Gene prägen die Stoffwechselantwort
In zwei umfassenden Studien haben Wissenschaftler der Ludwig-Maximilians-Universität München (LMU), der TUM und des Helmholtz-Zentrums München (HMGU) neue Zusammenhänge zwischen bestimmten mit Typ-2-Diabetes assoziierten Genotypen und veränderten Konzentrationen von Stoffwechselprodukten aufgedeckt (8, 9). Für die Untersuchungen wurden innerhalb der Kohortenstudie KORA, einer seit 30 Jahren existierenden Langzeitstudie im Raum Augsburg, Teilnehmer rekrutiert, bei denen kein Typ-2-Diabetes diagnostiziert wurde, die aber Risikogen-Varianten dafür aufwiesen. Die Kontrollgruppe setzte sich aus Teilnehmern ohne erhöhtes Diabetesrisiko zusammen. Letztlich konnten die Forscher daraus ein Risikoprofil, beispielsweise für einen Typ-2-Diabetes, erstellen – noch bevor der Proband erkrankt war.

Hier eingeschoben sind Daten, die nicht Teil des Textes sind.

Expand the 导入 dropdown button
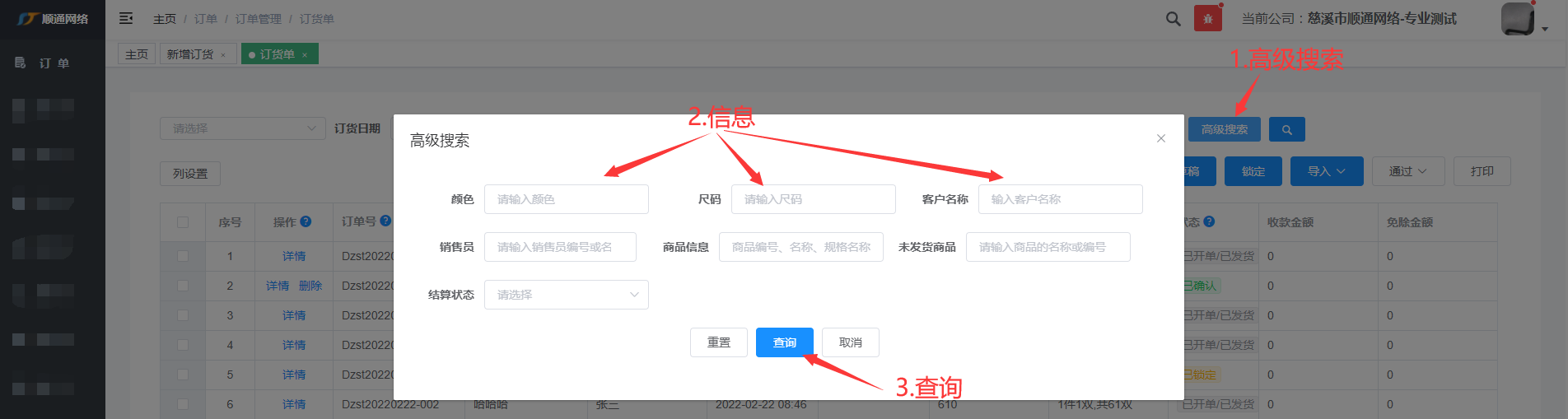 [1326, 171]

Wer nun ein solches erhöhtes Risiko hat oder sich bereits im Stadium des Prädiabetes befindet, profitiert deutlich von einer Änderung des Lebensstils. Das gilt generell, allerdings sprechen die einzelnen Menschen sehr unterschiedlich auf solche Interventionen an. Intensiv wird deshalb nach Einzelnukleotid-Austauschen (Single Nucleotide Polymorphisms, SNP) gesucht, die mit dem Lebensstil, insbesondere der Ernährung interagieren und so am individuellen Krankheitsrisiko, aber auch an einer personalisierten Therapie beteiligt sind.

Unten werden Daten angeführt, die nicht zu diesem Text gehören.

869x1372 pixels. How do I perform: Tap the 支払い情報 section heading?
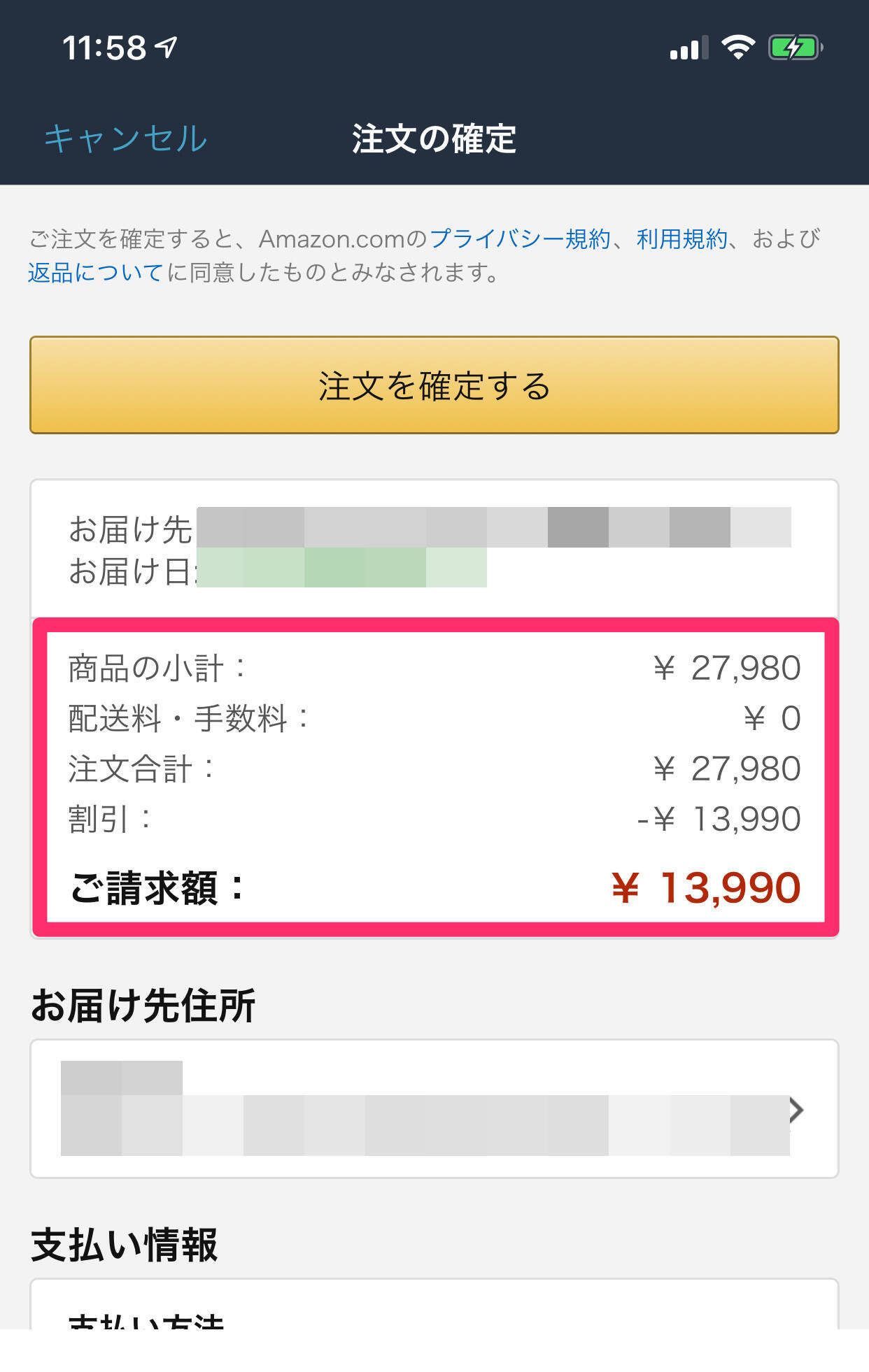click(125, 1245)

»Inzwischen eröffnen sich durch innovative Technologien und Big Data ganz neue Forschungsansätze«, berichtet die Münchner Ernährungswissenschaftlerin. »Wir können die Vitaldaten von Patienten in Echtzeit erfassen, beispielsweise durch Glucosesensoren, die über 24 Stunden kontinuierlich den Blutzucker messen, oder über Wearables wie Fitnesstracker, die die Herz- und Atemfrequenz ermitteln und die körperliche Aktivität aufzeichnen.« Das Genom zu beforschen, werde dank technologischer Fortschritte immer schneller und kostengünstiger. Ebenso lassen sich das Transkriptom, Proteom, Epigenom und Metabolom heutzutage mit standardisierten Verfahren bestimmen.
Zweifellos hat die Nutrigenetik Potenzial, um mit gezielter Ernährungsintervention Erkrankungen vorzubeugen und sie eventuell auch zu behandeln. Doch noch reichen die Erkenntnisse dazu nicht aus.

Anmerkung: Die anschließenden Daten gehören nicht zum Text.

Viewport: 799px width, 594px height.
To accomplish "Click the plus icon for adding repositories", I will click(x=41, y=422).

Gleichwohl erfreuen sich freiverkäufliche Gentests zunehmender Beliebtheit. Inzwischen kann jeder einen Teil seines Genoms für einige hundert Euro auswerten lassen. Meist hoffen die Verbraucher, so schneller und gezielter abzunehmen. Anhand einer Speichelprobe oder eines Abstrichs der Mundschleimhaut werden spezielle Kandidatengene bestimmt und einem vermuteten Stoffwechseltyp zugeordnet. Der Konsument erhält Empfehlungen zu Kalorienmenge, Nährstoffverteilung und Lebensmittelauswahl sowie zur sportlichen Aktivität.
Die Gesellschaft für Humangenetik warnte in ihrer Stellungnahme bereits 2011 vor der zunehmenden Verbreitung dieser Gentests. Die Käufer würden mit den Ergebnissen ihrer Genanalyse allein gelassen und seien mit möglichen Konsequenzen überfordert. Die Experten schätzen die potenziellen Gefahren einer Fehl- oder Überinterpretation wesentlich höher ein als den beworbenen, aber nicht zweifelsfrei belegten Nutzen. Außerdem sei unklar, wer die Qualität der Analysen und die Interpretation der Ergebnisse kontrolliert. Daher fordern Wissenschaftler Qualitätsstandards für Gentests (16, 17, 18).